[TASK MATERIAL Boundary: Start]
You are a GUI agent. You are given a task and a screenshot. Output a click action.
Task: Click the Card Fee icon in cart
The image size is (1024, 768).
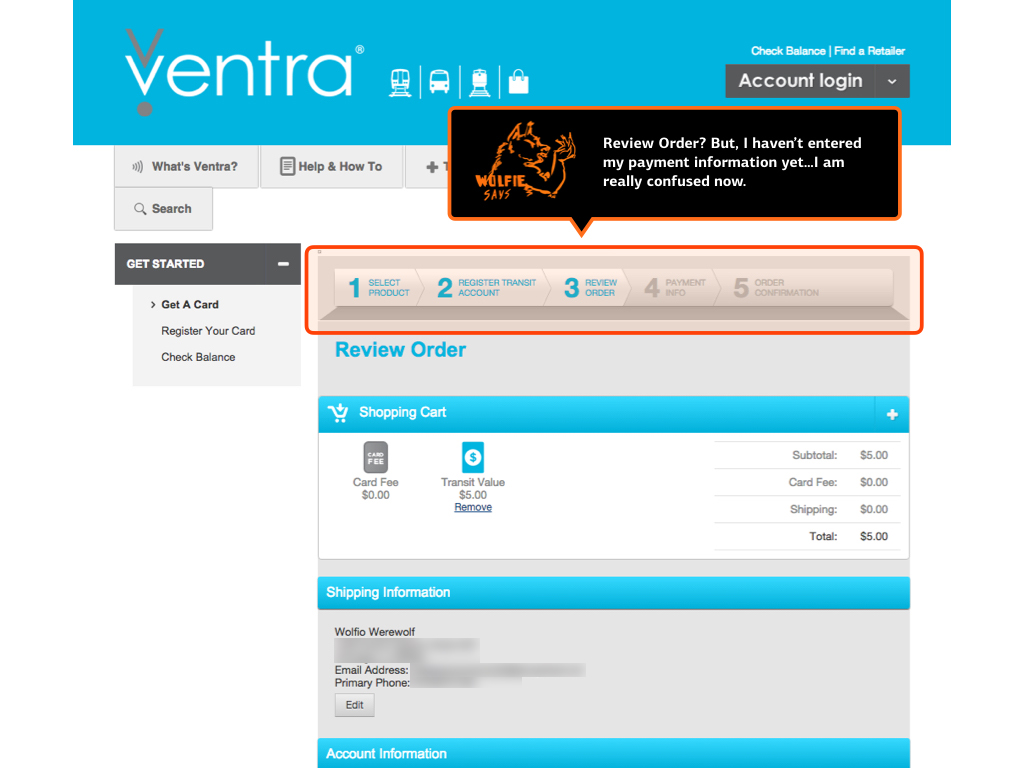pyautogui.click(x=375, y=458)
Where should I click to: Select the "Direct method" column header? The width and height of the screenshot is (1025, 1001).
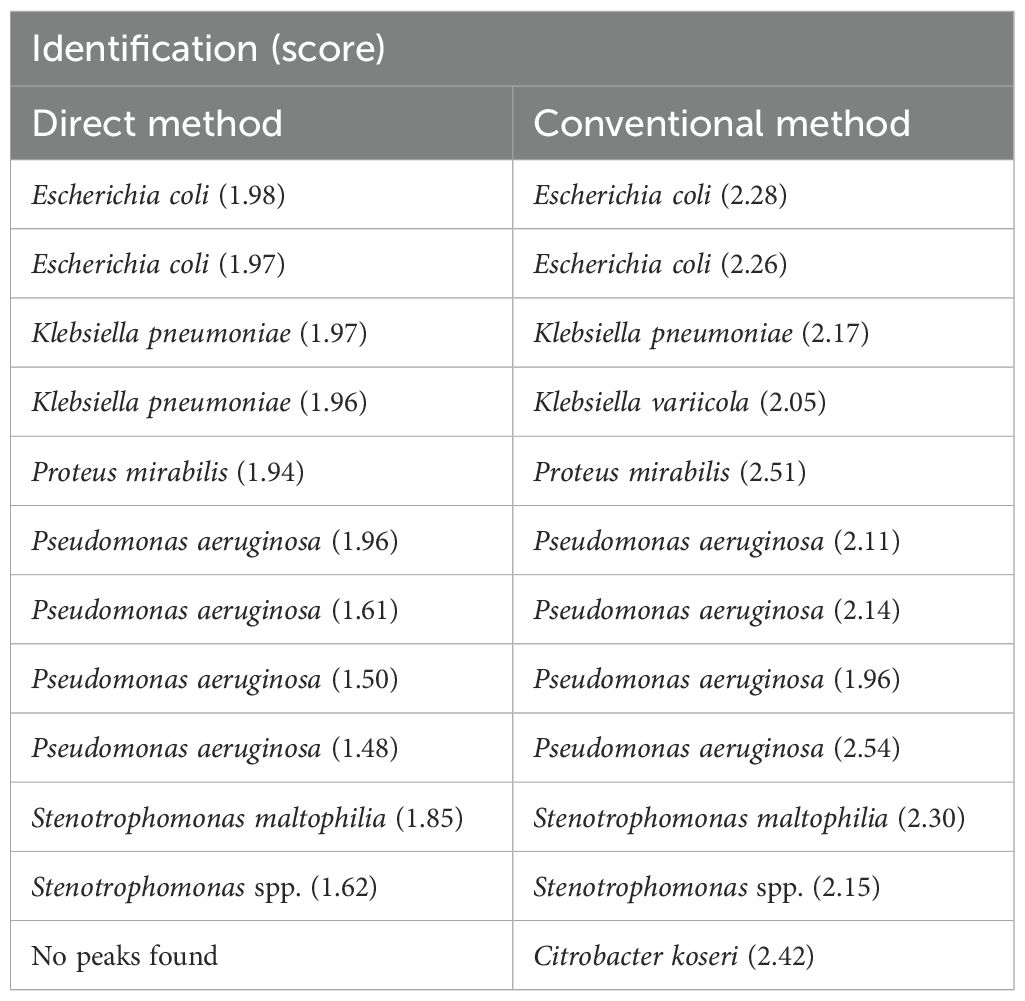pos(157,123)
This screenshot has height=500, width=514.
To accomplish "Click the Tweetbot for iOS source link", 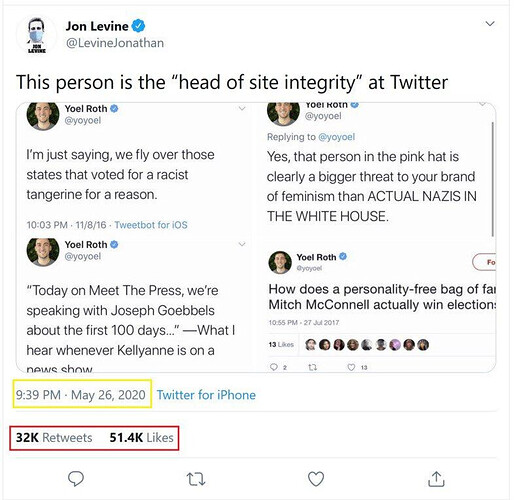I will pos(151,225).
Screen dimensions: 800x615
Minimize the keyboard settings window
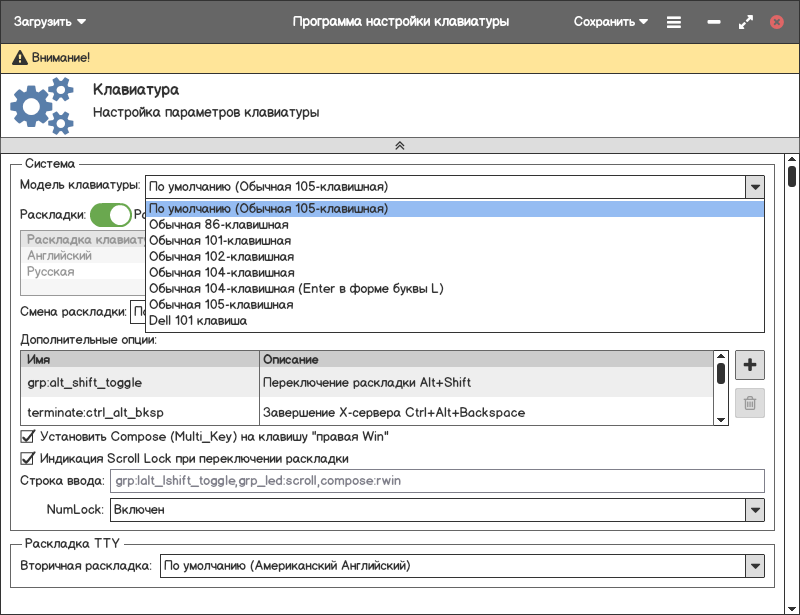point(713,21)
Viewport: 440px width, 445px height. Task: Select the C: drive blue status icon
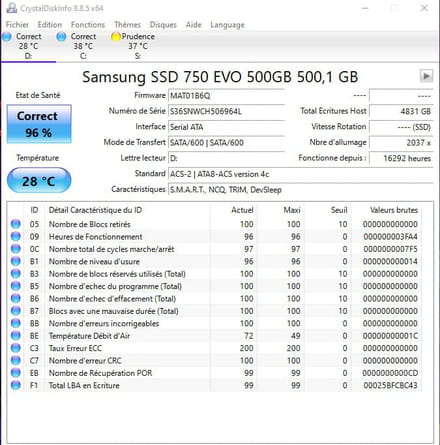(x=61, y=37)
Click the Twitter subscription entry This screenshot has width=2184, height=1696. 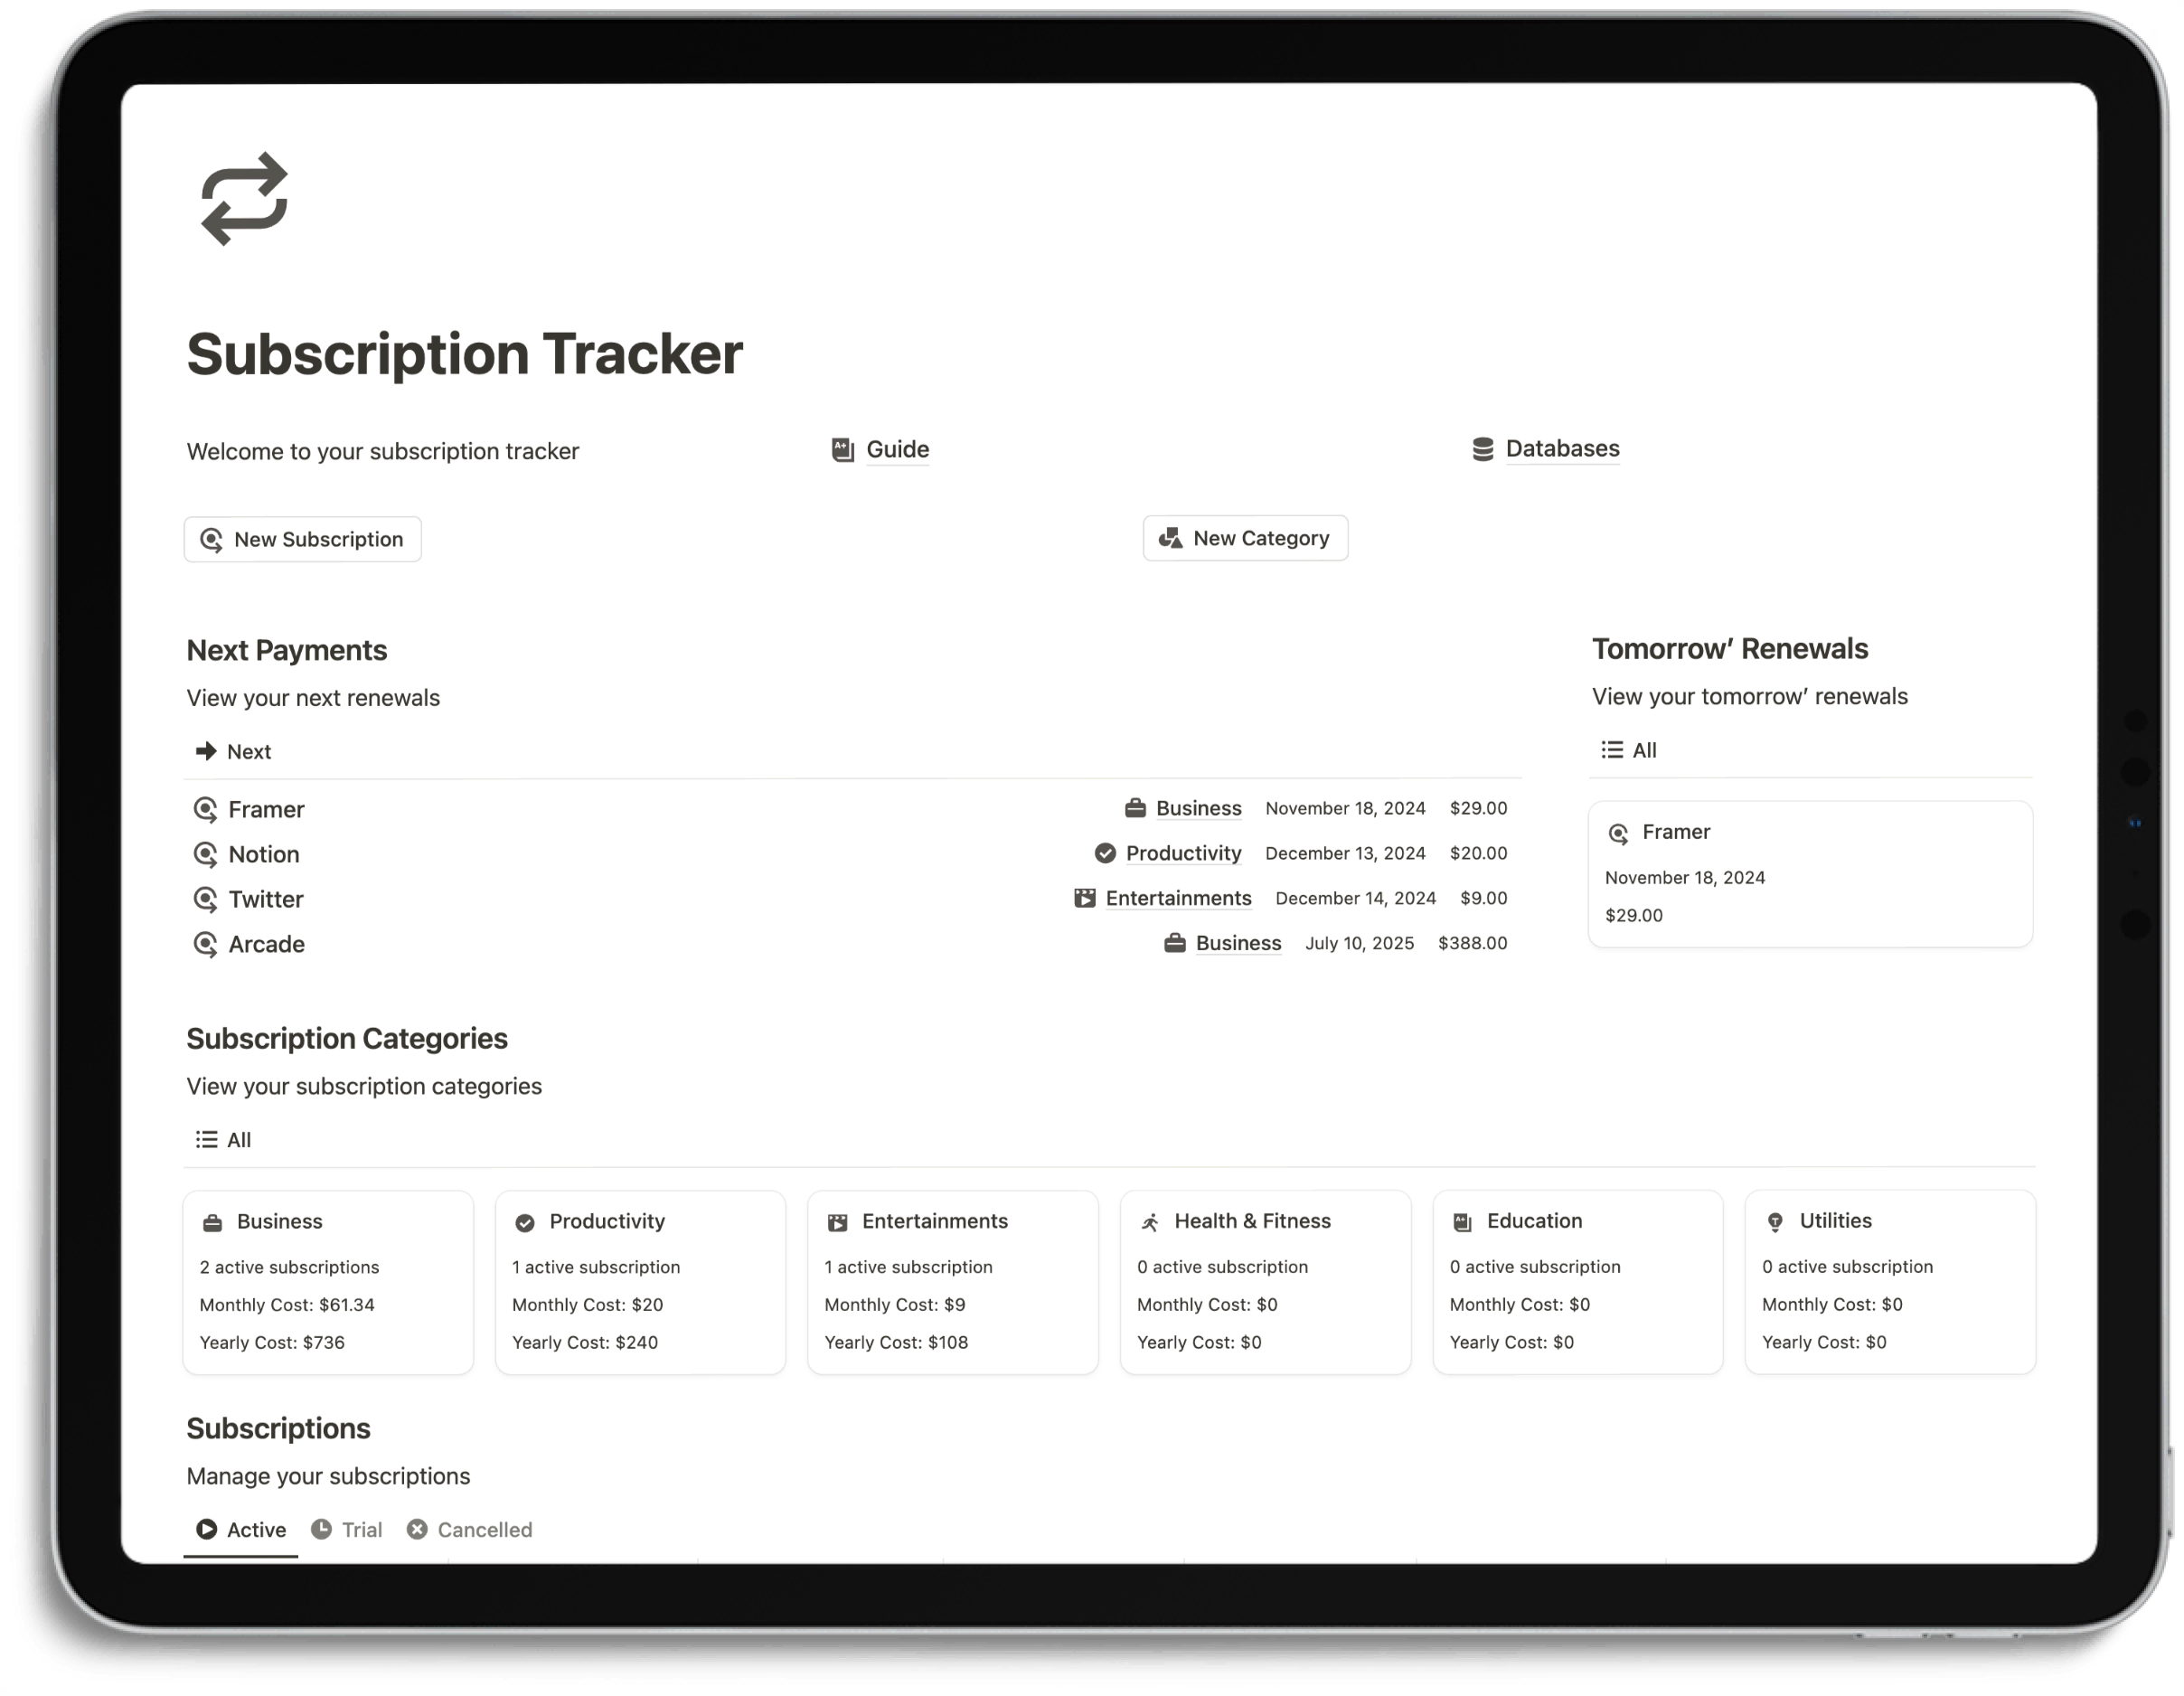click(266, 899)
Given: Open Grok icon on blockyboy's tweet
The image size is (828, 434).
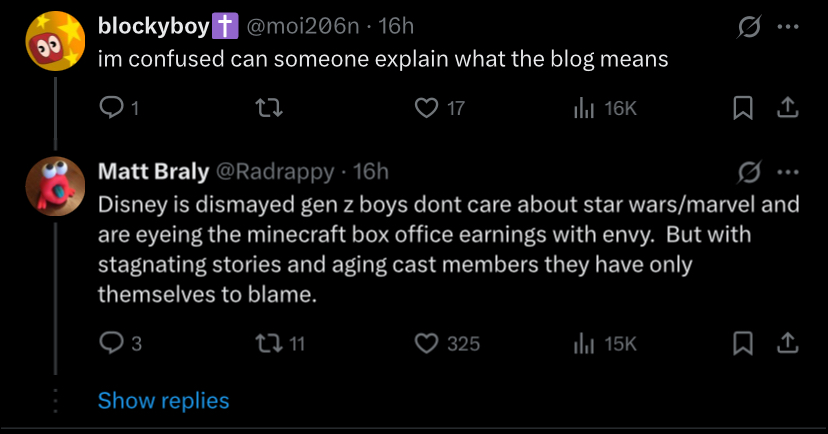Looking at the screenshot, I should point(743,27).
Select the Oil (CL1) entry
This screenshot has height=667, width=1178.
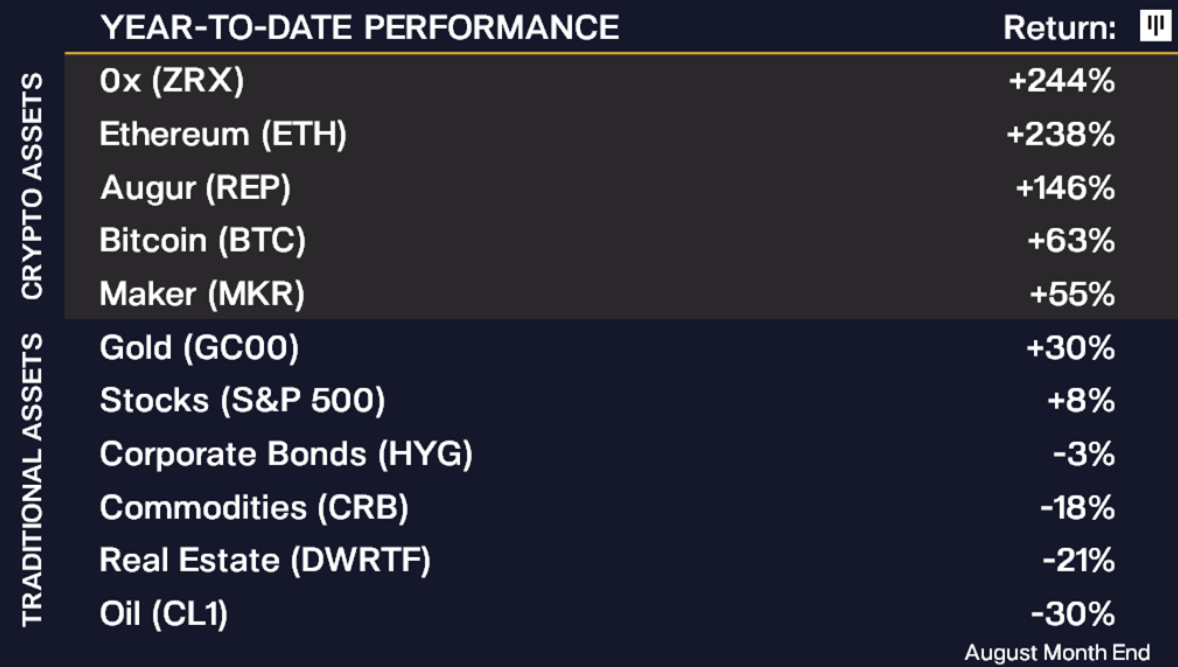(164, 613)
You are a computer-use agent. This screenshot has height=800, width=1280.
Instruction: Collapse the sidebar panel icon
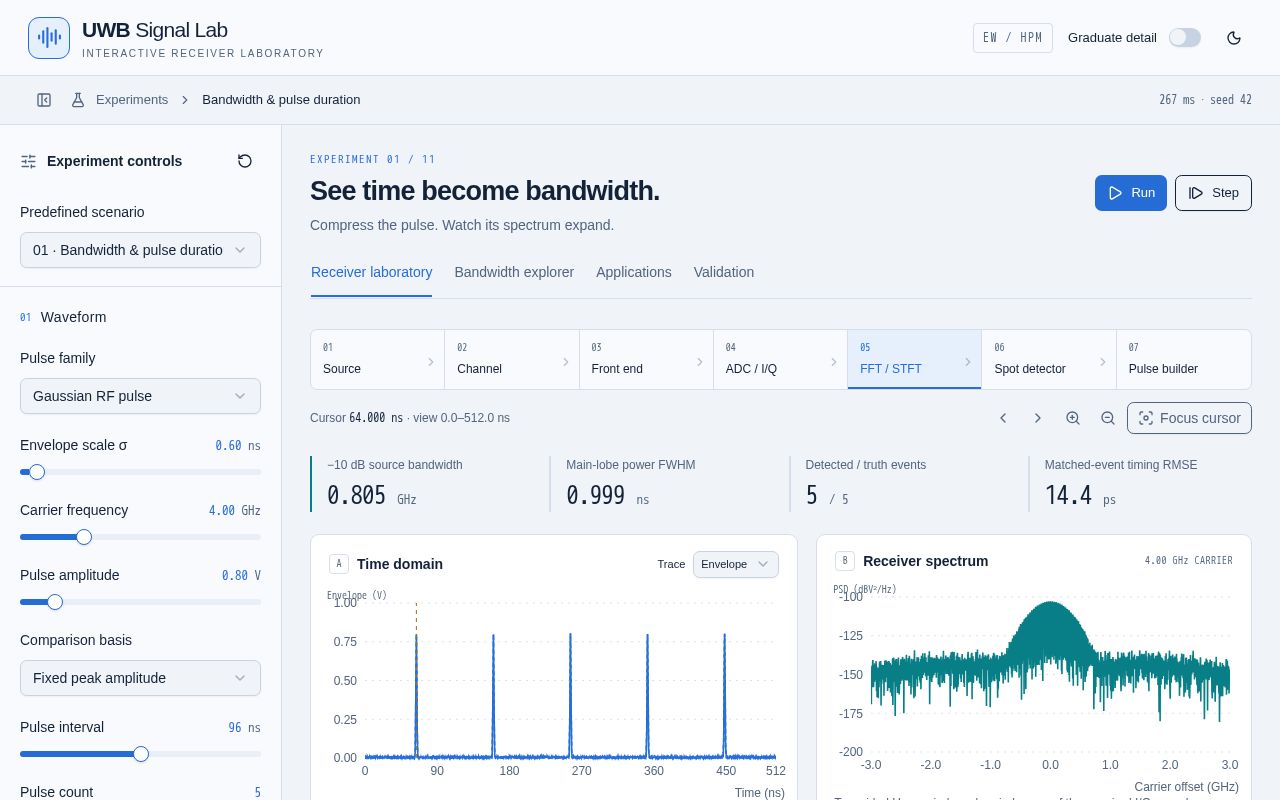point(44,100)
[TASK MATERIAL Boundary: End]
→ **DIRECTIONS FOR THIS TASK**: Repeat the lines of the records verbatim, starting at the line containing "This screenshot has height=667, width=1178." and stopping after the final line. Images stay out.

→ **SOLUTION FOR THIS TASK**:
This screenshot has height=667, width=1178.
(164, 613)
You are a computer-use agent. This screenshot has height=800, width=1280.
Instruction: Collapse the sidebar panel icon
point(44,100)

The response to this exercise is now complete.